Basically R2-D2 in the shape of a soccer ball, it's hard not to be moved by BB-8's devotion to Poe Dameron in The Force Awakens, and the sadness that consumed him when he thought his owner was killed. He's also just really, really cute and exudes a playful personality.
What's especially neat about BB-8 is the fact that he's, technically ... real. He isn't a CGI character, BB-8 is an actual rolling, quasi-soccer shaped piece of machinery. It's one thing to have Star Wars characters come to life, but the fact that J.J. Abrams went to the lengths he did is very impressive.
Best BB-8 moment? Probably giving Finn the thumbs up — with a lighter.
So here's where things get controversial, ranking between two longtime favorites in R2-D2 and C-3PO, against cynical, DGAF Rogue One newcomer K-2SO. R2 is sitting in third, however, because some of his best moments are the result of C-3PO's incredulous reactions. Basically, Threepio and his humor can stand well enough on its own; but R2 can't speak, which limits him mostly to slapstick, physical humor. Without Threepio's commentary, how funny would that be?
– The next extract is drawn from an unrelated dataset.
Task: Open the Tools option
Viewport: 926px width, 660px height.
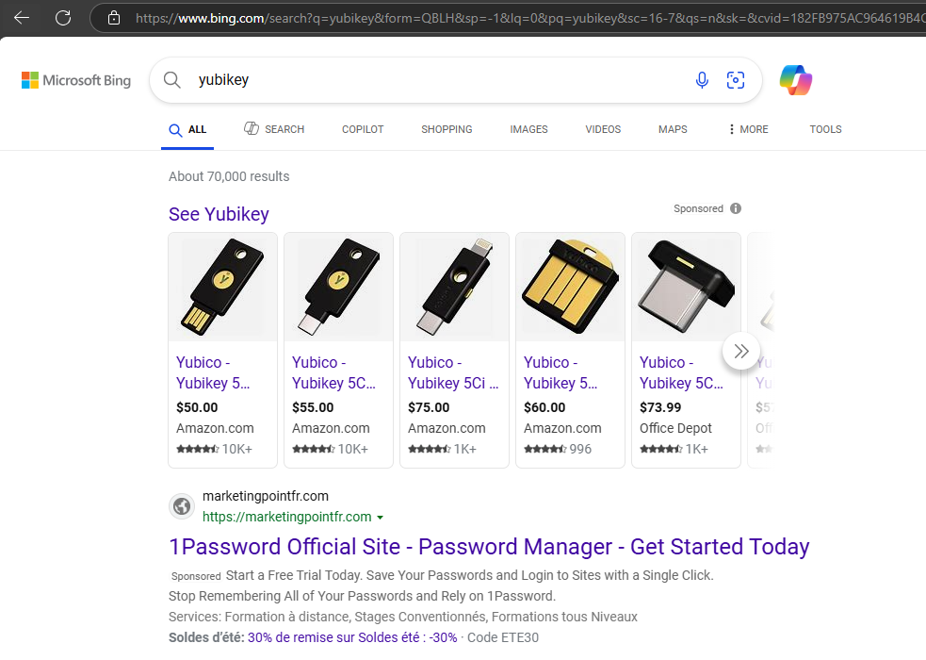Action: tap(825, 129)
Of course, honorable mention must be given to R2's sadistic nature, which has been evident throughout the franchise. Take Revenge of the Sith, when he stabs a super battle droid in the face; oil spills across the floor, then he sets the droid and his counterpart on fire. One of the galaxy's most established rules: Don't mess with R2-D2.
Surely some reactions to K-2SO landing second will label me a prisoner of the moment — a sad, lonely writer who thinks he knows a lot about Star Wars, but doesn't; who wasted away a good chunk of his day on a meaningless article because he has nothing better to do.
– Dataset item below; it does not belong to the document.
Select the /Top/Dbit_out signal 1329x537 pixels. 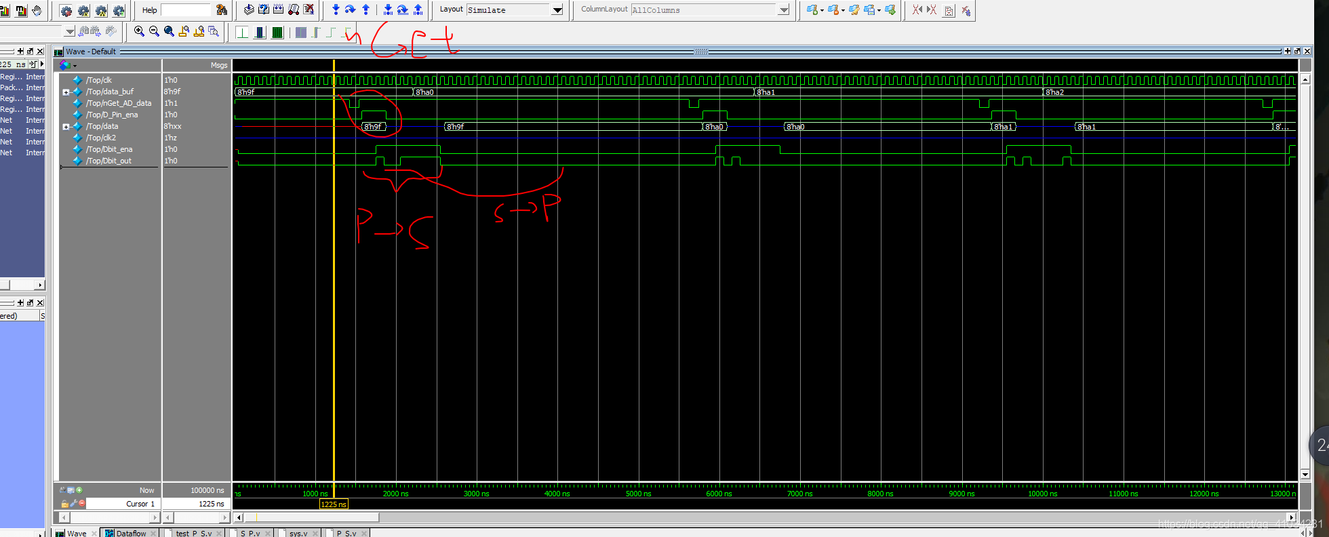click(x=108, y=161)
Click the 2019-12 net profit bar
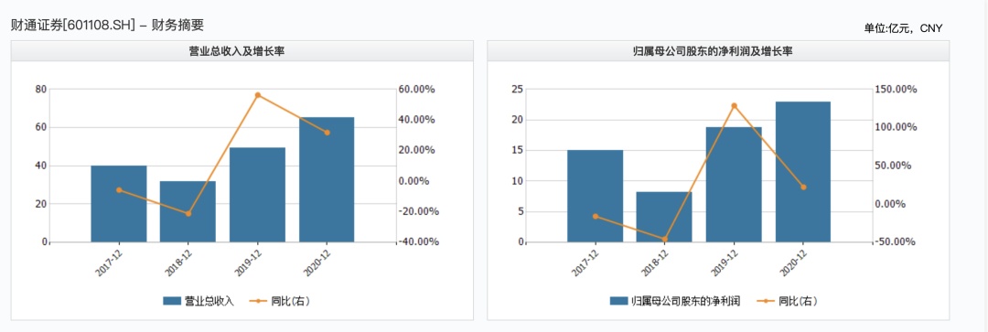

Much of this is correct, but K-2SO's sardonic humor is not only entertaining, it's quite unique and ought to stand the test of time. No other droid in Star Wars has such a chipper and cavalier attitude about murder, the result of him being an Imperial droid before Cassian Andor reprogrammed him. He kills his fair share of Stormtroopers in Rogue One — arguably more than a lot of human characters — many of which when he casually threw a grenade behind his back. He reminds the group they could die in the cold vacuum of space; all except him, because he's a droid.
His dark, dry humor is a perfect match for Rogue One's gloomy tone. We'll miss him dearly.
He may be occasionally annoying (Han Solo can always shut him off if it gets to be too much), but Threepio is a fundamental part of the Star Wars universe. He utters the first line of dialogue in A New Hope — with some very on-brand pessimism. He's probably the character who would most not want to be in Star Wars, he's perfectly content as a shiny robo-butler practicing the millions of languages he's been programmed to speak. That makes it all the more endearing when he's thrown into the worst possible scenarios, especially in the trilogies. At least he was idolized as a golden god by a group of tiny bears.
He's great comic relief, whose humor works for kids and adults alike. Star Wars wouldn't be the same without C-3PO and his human-cyborg relations.